→ **Instructions**
A – Answer these questions from the passage on Vermont health care reform below:
(i) Which Supreme Court decision does it name?
(ii) How many people serve on the Green Mountain Care Board?
(iii) What nominating authority to the board does the insurance industry get?
B – List every proper name of a place, court, court decision, or state body in the passage on Vermont health care reform below.

→ **Passage shown**
<<<<

The math makes sense. When the Supreme Court, through the Citizens United decision, deemed that corporations were “people” with unlimited protection to free speech through monetary donations, they forever tipped the scale insurmountably in favor of corporate profits over public good. No ordinary middle and lower class private citizens can muster the financial heft of your average corporate player or super PAC, to say nothing of the juggernaut that is the insurance industry. And after their lobbyists worked their way through what should be considered the liberal safe haven of Montpelier, the bluest of legislatures with an unprecedented mandate for this specific reform couldn’t pluck up the courage to seize the moment and give the people what they’re asking for: Vermont’s declaration of independence from the for-profit insurance model in favor of one that firmly defends the patient. Instead they opted for the innocuous political middle ground – let’s form a committee and talk about this a while longer.
Surely the more liberal members of the state government are praying that the board delivers a neatly wrapped single payer solution in a couple years that they can get behind, to minimize their exposure time to the sausage making process and the renewed pressure from the insurance industry. Some of their bolder stipulations in the bill seem to bear this desire out. Members of the Green Mountain Care Board are forbidden to have any employment or financial relationship with entities being regulated under the board’s purview, and this includes the kind of smaller gifts the device and drug manufacturers have already previously been banned from doling out to the state’s health care professionals. In addition, the insurance industry gets no explicit nominating authority to the board. So, while I think it’s clear that the legislature has its heart in the right place and are stacking the cards in favor of meaningful reform, they are simultaneously hiding behind this unelected board, hoping these five people with no political careers at stake will be able to make the hard decisions, and that they, the elected representatives, can be spared no matter how the game ultimately plays out.

>>>>

[Stored data entries]
<<<<

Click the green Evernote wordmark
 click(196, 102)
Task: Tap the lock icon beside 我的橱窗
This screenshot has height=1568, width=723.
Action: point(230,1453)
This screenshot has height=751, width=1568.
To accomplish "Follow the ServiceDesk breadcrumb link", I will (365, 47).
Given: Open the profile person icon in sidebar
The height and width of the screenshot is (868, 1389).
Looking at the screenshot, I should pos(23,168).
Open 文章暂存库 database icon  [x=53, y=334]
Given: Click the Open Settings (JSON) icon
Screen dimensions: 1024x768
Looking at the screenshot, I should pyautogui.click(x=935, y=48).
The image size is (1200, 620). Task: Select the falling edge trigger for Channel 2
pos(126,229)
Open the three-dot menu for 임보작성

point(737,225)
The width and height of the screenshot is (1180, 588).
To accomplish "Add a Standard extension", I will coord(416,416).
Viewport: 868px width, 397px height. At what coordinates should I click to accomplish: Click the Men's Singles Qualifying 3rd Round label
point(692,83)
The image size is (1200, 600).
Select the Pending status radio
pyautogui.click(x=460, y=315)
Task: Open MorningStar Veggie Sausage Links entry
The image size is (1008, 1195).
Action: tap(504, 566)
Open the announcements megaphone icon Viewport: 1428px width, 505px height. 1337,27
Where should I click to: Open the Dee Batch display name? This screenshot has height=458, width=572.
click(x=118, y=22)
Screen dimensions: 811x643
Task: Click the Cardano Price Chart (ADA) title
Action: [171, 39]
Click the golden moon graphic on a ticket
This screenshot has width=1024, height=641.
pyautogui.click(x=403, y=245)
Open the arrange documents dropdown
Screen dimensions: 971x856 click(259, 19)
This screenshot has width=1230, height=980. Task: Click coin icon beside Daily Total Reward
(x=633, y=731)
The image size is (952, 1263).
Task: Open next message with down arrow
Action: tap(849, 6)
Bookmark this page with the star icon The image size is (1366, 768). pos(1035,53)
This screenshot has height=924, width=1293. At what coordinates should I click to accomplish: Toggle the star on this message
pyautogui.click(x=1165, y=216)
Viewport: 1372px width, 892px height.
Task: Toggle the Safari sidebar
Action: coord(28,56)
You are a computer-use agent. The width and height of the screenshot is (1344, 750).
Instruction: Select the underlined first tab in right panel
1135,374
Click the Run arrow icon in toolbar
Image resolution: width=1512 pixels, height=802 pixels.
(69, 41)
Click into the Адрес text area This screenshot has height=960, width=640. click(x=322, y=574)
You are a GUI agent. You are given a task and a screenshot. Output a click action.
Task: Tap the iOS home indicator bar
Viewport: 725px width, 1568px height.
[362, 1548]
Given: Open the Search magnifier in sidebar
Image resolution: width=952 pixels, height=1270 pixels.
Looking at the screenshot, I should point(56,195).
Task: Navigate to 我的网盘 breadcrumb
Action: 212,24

>>>>

→ **Outputs for the tasks**
A –
(i) Citizens United
(ii) Five
(iii) No explicit nominating authority

B –
Supreme Court
Citizens United
Montpelier
Vermont
Green Mountain Care Board